- PROBLEM TO SOLVE -
Transcribe the text of the material below word for word, omitting the pictures.

- MATERIAL TO PROCESS -
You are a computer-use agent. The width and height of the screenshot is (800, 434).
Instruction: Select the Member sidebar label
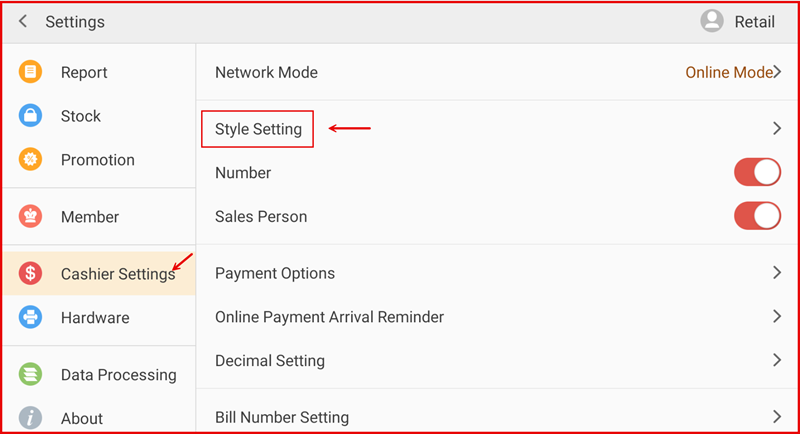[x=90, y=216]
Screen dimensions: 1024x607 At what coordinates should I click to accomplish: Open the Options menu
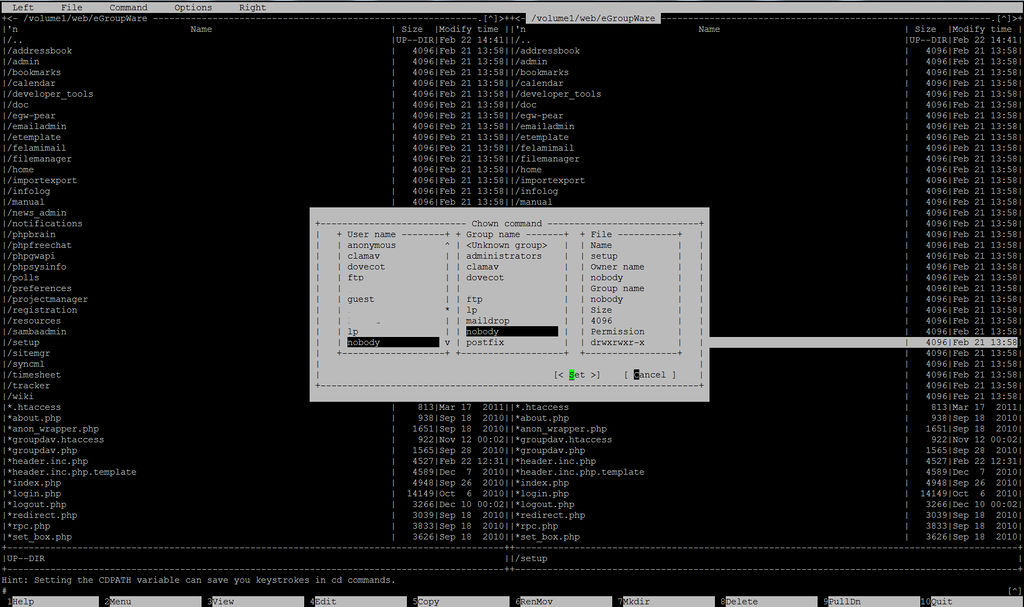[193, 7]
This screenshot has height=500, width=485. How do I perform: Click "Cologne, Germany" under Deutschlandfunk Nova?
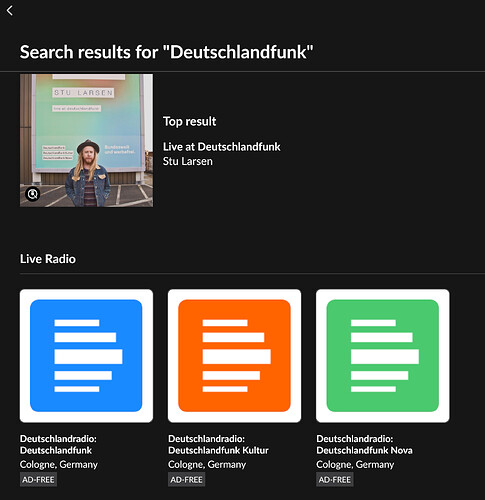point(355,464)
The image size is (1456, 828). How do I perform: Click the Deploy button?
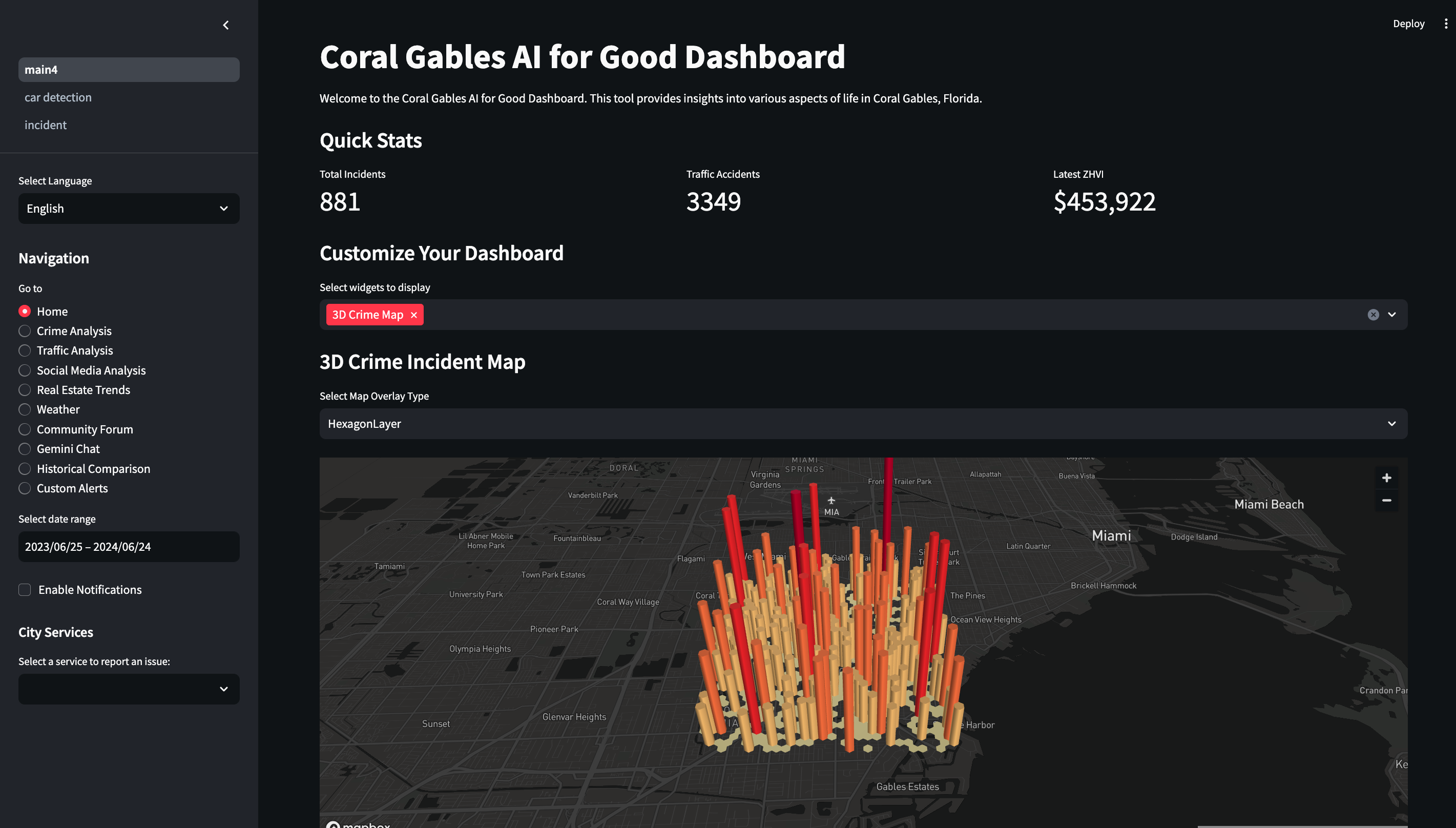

- PROBLEM SOLUTION -
You are a computer-use agent. The width and height of the screenshot is (800, 434).
Instruction: Select the Member sidebar label
[x=90, y=216]
Screen dimensions: 1024x607 At what coordinates should I click to accomplish: Open the Options menu
[193, 7]
This screenshot has height=500, width=485. How do I perform: Click "Cologne, Germany" under Deutschlandfunk Nova?
point(355,464)
The image size is (1456, 828). How do I perform: Click the Deploy button?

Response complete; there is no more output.